The following is the abstract for my PhD thesis.
This thesis addresses the problem of how to interpret Islamic writers without imposing generic frameworks of later and partly Western derivation. It questions the overuse of the category “Sufism” which has sometimes been deployed to read anachronistic concerns into Islamic writers. It does so by a detailed study of some of the key works of the 13th century writer Ibn ‘Ata’ Allah (d. 709/1309). In this way it fills a gap in the learned literature in two ways. Firstly, it examines the legitimacy of prevalent conceptualisations of the category “Sufism.” Secondly, it examines the work of one Sufi thinker, and asks in what ways, if any, Western categories may tend to distort its Islamic characteristics. The methodology of the thesis is primarily exegetical, although significant attention is also paid to issues of context.
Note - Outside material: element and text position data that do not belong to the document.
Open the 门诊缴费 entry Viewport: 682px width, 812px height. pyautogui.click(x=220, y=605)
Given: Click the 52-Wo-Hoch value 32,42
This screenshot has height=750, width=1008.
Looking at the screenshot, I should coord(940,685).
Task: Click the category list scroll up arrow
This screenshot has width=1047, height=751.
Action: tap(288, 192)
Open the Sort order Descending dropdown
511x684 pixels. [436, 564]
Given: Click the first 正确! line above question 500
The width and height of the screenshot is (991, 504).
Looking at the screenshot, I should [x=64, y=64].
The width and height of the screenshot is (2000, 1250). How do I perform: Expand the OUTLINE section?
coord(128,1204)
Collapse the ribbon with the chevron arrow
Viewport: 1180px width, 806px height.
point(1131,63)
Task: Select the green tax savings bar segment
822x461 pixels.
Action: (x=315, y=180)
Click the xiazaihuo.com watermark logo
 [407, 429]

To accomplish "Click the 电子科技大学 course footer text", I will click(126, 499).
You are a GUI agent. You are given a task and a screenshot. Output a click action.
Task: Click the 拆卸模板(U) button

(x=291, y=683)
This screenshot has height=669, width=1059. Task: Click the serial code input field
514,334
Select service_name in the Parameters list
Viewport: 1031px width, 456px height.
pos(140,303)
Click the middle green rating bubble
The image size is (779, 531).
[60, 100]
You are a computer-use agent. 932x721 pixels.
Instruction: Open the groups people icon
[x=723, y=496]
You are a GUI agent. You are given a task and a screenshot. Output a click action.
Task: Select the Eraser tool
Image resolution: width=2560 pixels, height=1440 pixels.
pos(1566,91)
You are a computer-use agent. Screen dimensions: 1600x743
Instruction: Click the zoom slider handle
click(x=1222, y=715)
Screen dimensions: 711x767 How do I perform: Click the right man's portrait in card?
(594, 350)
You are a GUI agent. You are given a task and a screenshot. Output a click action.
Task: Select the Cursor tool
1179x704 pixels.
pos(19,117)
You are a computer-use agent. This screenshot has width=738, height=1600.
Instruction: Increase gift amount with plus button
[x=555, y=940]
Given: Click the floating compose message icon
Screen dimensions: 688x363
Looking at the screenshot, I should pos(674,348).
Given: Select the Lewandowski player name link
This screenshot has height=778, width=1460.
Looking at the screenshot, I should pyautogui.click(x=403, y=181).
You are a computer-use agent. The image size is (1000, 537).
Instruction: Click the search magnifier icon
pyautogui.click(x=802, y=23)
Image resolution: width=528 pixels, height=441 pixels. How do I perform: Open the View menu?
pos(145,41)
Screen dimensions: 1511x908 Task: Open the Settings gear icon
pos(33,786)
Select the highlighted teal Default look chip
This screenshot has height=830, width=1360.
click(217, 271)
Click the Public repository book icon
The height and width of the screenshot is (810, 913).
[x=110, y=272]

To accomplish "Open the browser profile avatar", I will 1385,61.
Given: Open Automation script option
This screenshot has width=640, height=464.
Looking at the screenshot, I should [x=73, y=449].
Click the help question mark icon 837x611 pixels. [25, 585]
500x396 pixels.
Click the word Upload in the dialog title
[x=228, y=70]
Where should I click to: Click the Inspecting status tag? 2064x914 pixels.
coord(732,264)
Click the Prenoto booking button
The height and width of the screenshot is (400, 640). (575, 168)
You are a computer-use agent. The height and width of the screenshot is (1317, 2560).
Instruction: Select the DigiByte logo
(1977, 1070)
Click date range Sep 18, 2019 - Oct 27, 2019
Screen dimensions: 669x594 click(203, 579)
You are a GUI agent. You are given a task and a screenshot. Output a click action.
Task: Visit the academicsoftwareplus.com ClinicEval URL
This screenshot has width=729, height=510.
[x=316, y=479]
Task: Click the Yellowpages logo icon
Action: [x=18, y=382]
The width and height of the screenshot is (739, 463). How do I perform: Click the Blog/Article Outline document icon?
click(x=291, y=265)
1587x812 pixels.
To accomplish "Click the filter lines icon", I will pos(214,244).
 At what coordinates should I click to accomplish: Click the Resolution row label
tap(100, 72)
The thesis is divided into two parts. Part One sets up the problem of Sufism as an organizational category in the literature. In doing so, this part introduces the works of Ibn ‘Ata’ Allah, and justifies the selection from his works for the case study in Part Two. Part Two provides a detailed case study of the works of Ibn ‘Ata’ Allah. It opens with some of the key issues involved in understanding an Islamic thinker, and gives a brief overview of Ibn ‘Ata’ Allah’s life. This is followed by an examination of materials on topics such as metaphysics, ontology, epistemology, eschatology, ethics, and soteriology. In each case it is suggested that these topics may be misleading unless care is taken not to import Western conceptuality where it is not justified by the texts. Emphasis is placed on the soteriological character of Ibn ‘Ata’ Allah’s writings, to which the Western terms “theology” and “philosophy” are only partly appropriate. Part Two concludes with a short study of the interaction between Ibn ‘Ata’ Allah and Ibn Taymiyya designed to illustrate how a less Western conceptual approach may modify aspects of the existing reception of Ibn ‘Ata’ Allah’s thought.
The central point of the thesis is that Ibn ‘Ata’ Allah needs to be reread, taking more account of the Islamic contexts of his work. The thesis does not pretend to settle every issue of interpretation and it only deals with some of Ibn ‘Ata’ Allah’s texts. In arguing for contextual Islamic approaches to Ibn ‘Ata’ Allah as opposed to the more standard generic readings, such as Ibn ‘Ata’ Allah as “Sufi” or “philosopher,” the thesis raises issues relevant not only to Islamic studies, but also to studies in comparative religion generally. While limited by its focus on only one writer, it hopefully may stimulate further research into how Islamic writers may best be studied in ways which respects their religious commitments, while acknowledging the need to relate their work to concepts of Western origin.